Our vision is to be a premier laboratory of artificial intelligence (AI), biomedical physics, and bioengineering in the world. We are embarking systematic research on various important issues in these fields by combining our strengths in medical physics, engineering, biology, and medicine. The following are a few highlights of our current research focuses:
Development of novel AI strategies for disease diagnosis, treatment planning, therapeutic guidance, prognosis and outcome assessment
Deep learning-driven image reconstruction and analysis, as well the clinical implementation of the novel quantitative image processing techniques
Nanotechnology and molecular/biological imaging for precision medicine
2/14/21: Research by Jean-Emmanuel Bibault and Lei Xing on using deep learning to predict cancer prevalence from satellite images was highlighted by the popular newspaper Le Figaro in a beautifully-titled article, "When Man’s Health is Assessed from Space." Read it here (in French)!

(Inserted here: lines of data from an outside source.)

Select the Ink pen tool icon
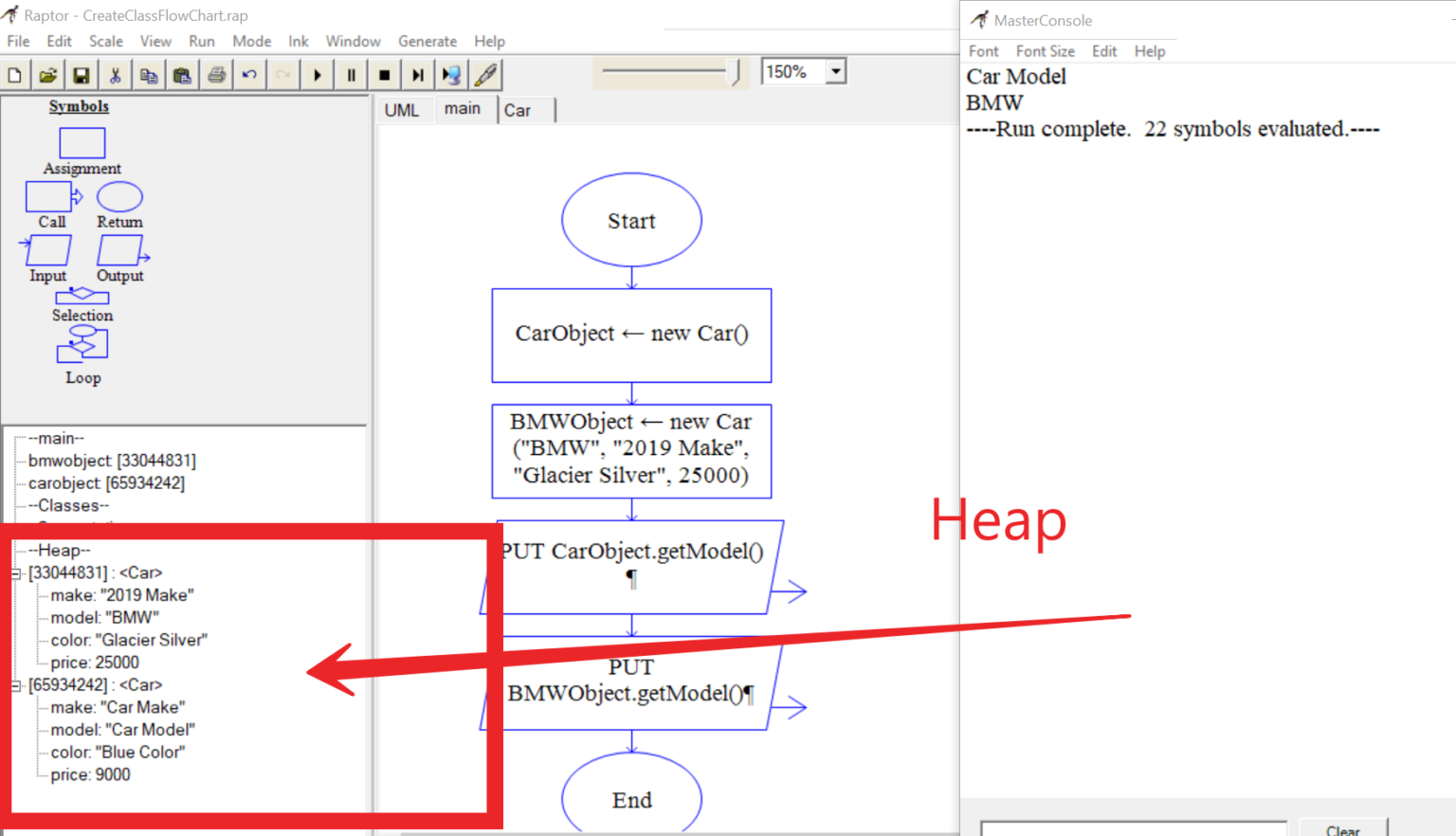 (486, 74)
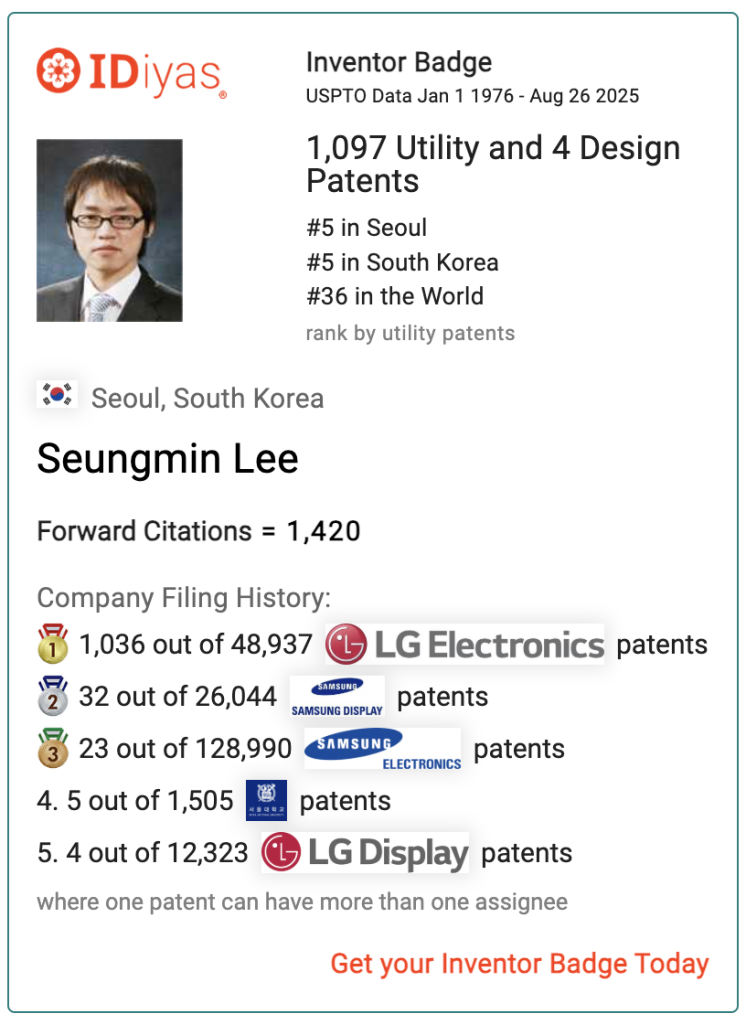This screenshot has width=746, height=1024.
Task: Click the Seoul, South Korea location text
Action: click(x=208, y=398)
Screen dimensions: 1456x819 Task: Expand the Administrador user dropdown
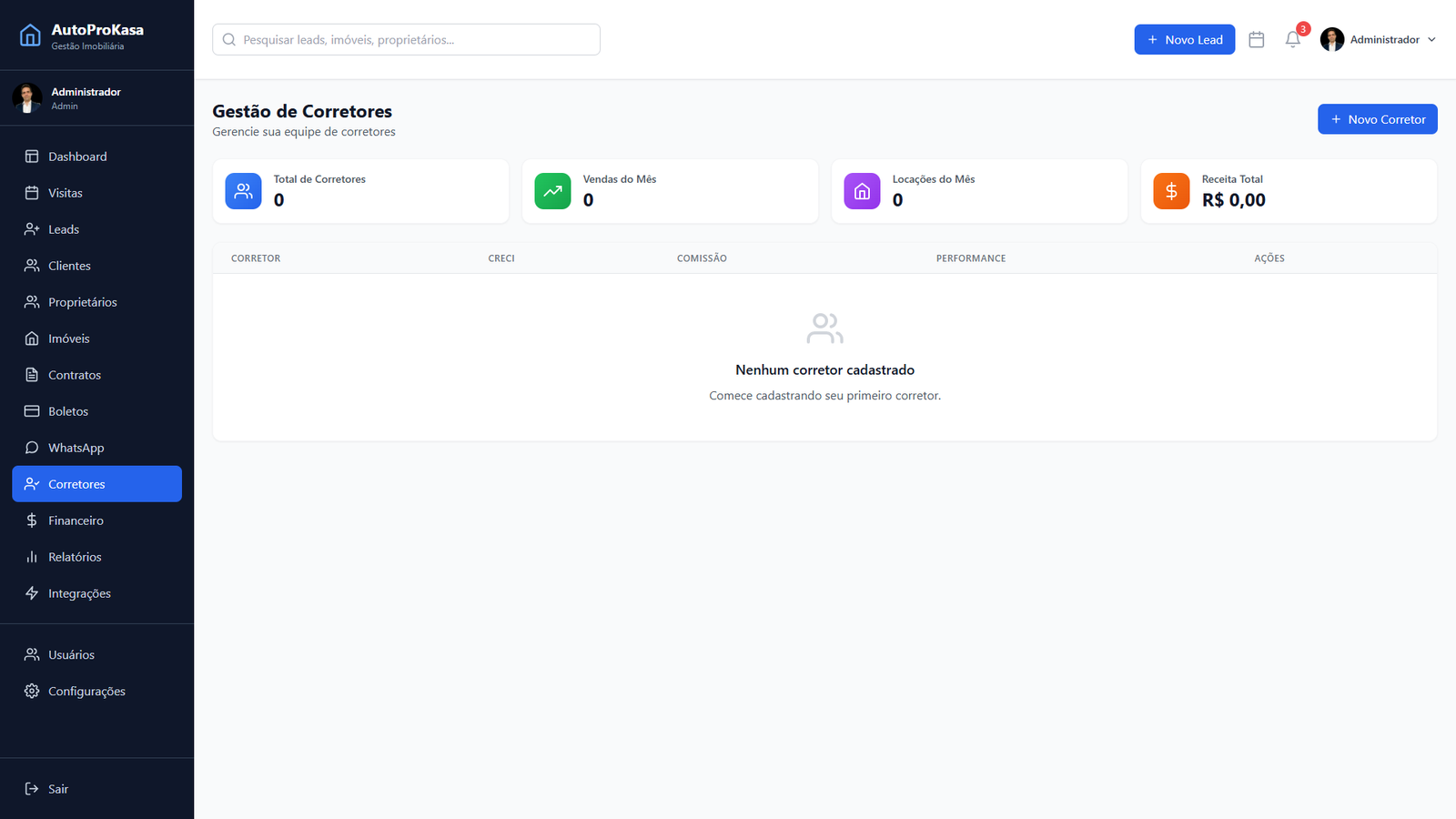(1379, 40)
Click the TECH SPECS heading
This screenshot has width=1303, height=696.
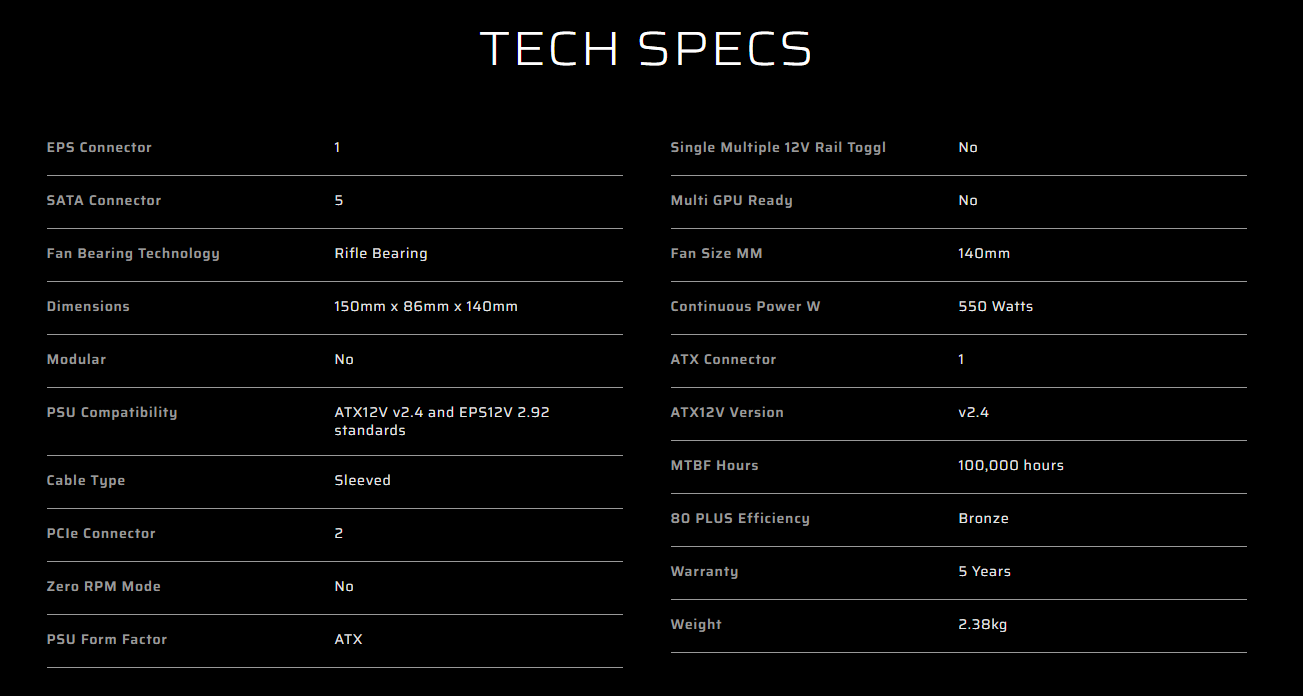point(645,49)

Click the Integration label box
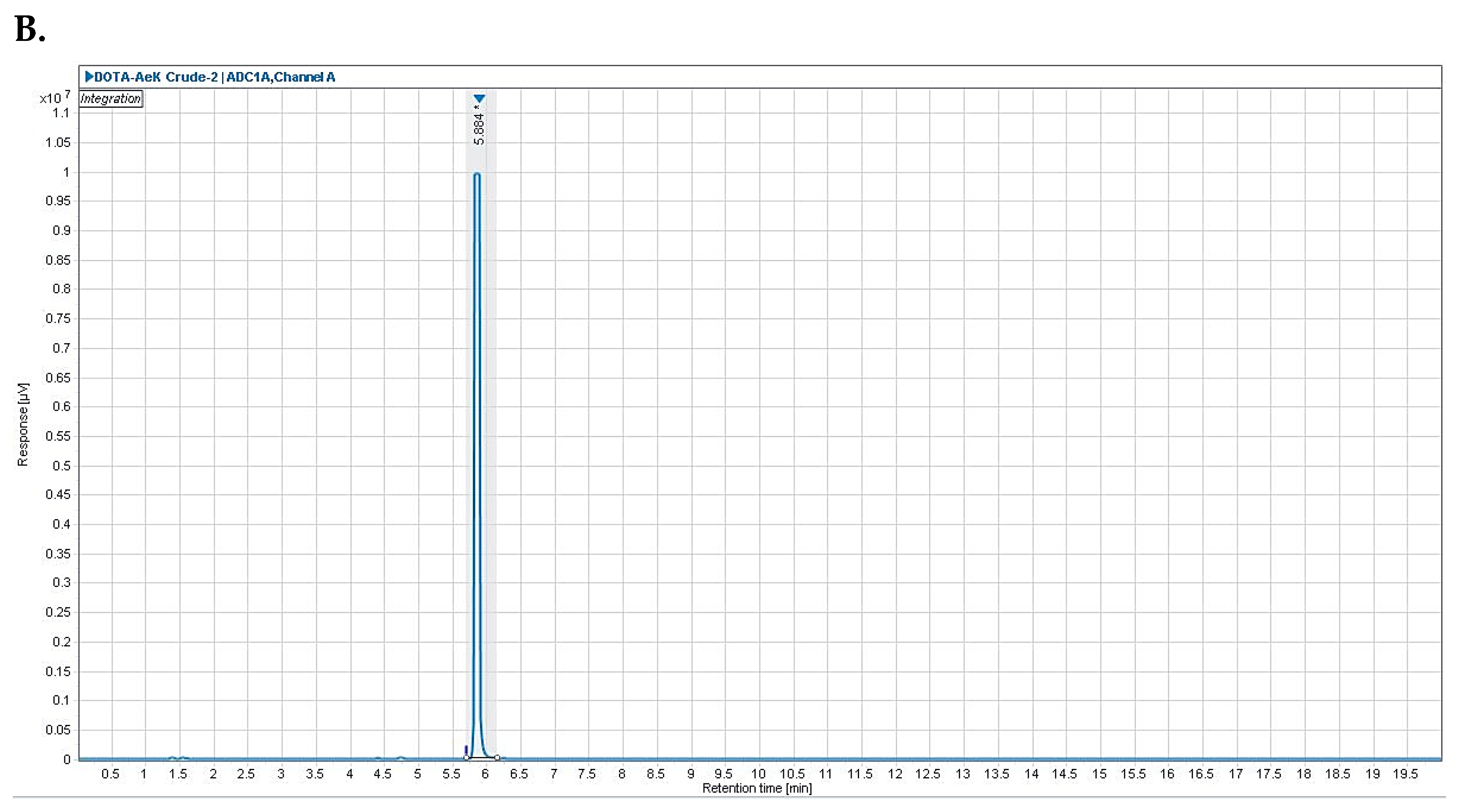point(110,99)
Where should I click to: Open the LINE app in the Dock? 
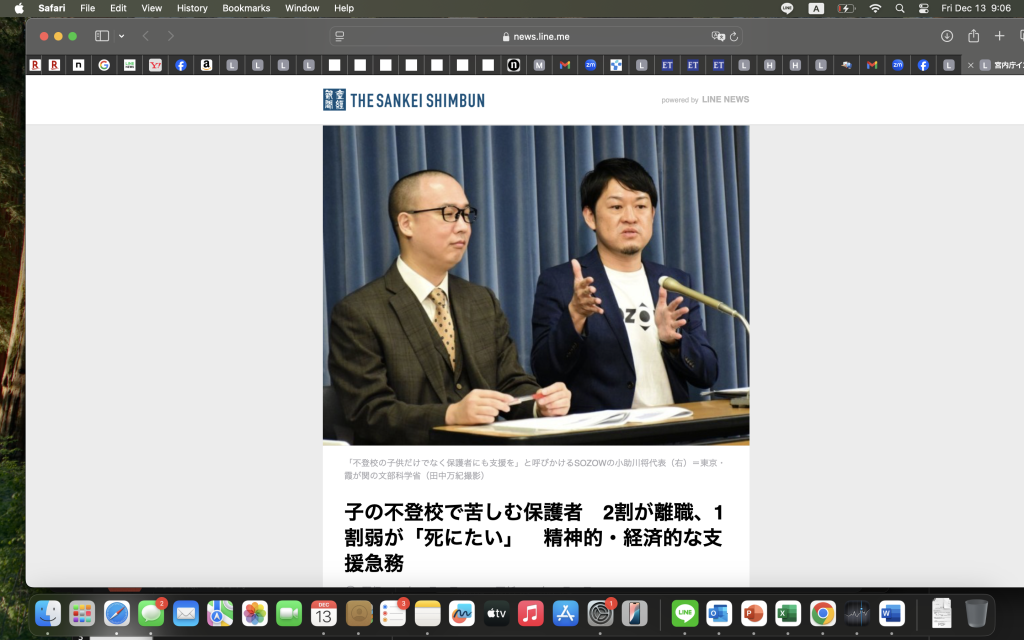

11/10/20: Xing Lab research was recently featured in Stanford's Bio-X News! Notably, our broadly applicable data-driven algorithm for dimensionality reduction was published in Nature Biomedical Engineering.
11/1/20: The 2020 ASTRO Program Committee has selected our abstract titled "Dual-energy CT Imaging Using a Single-energy CT Data via Deep Learning: A Contrast-enhanced CT Study" for Best of ASTRO. Congratulations to Wei Zhao, Tianling Lv, Yang Chen and Lei Xing!
10/1/20: Our work on using AI to guide colorectal cancer care decision has been featured in Stanford Medicine and Bio-X news!
9/17/20: A new book edited by Lei Xing, Maryellen L. Giger, and James K. Min titled Artificial Intelligence in Medicine: Technical Basis and Clinical Applications has been published and is now available for purchase on Amazon.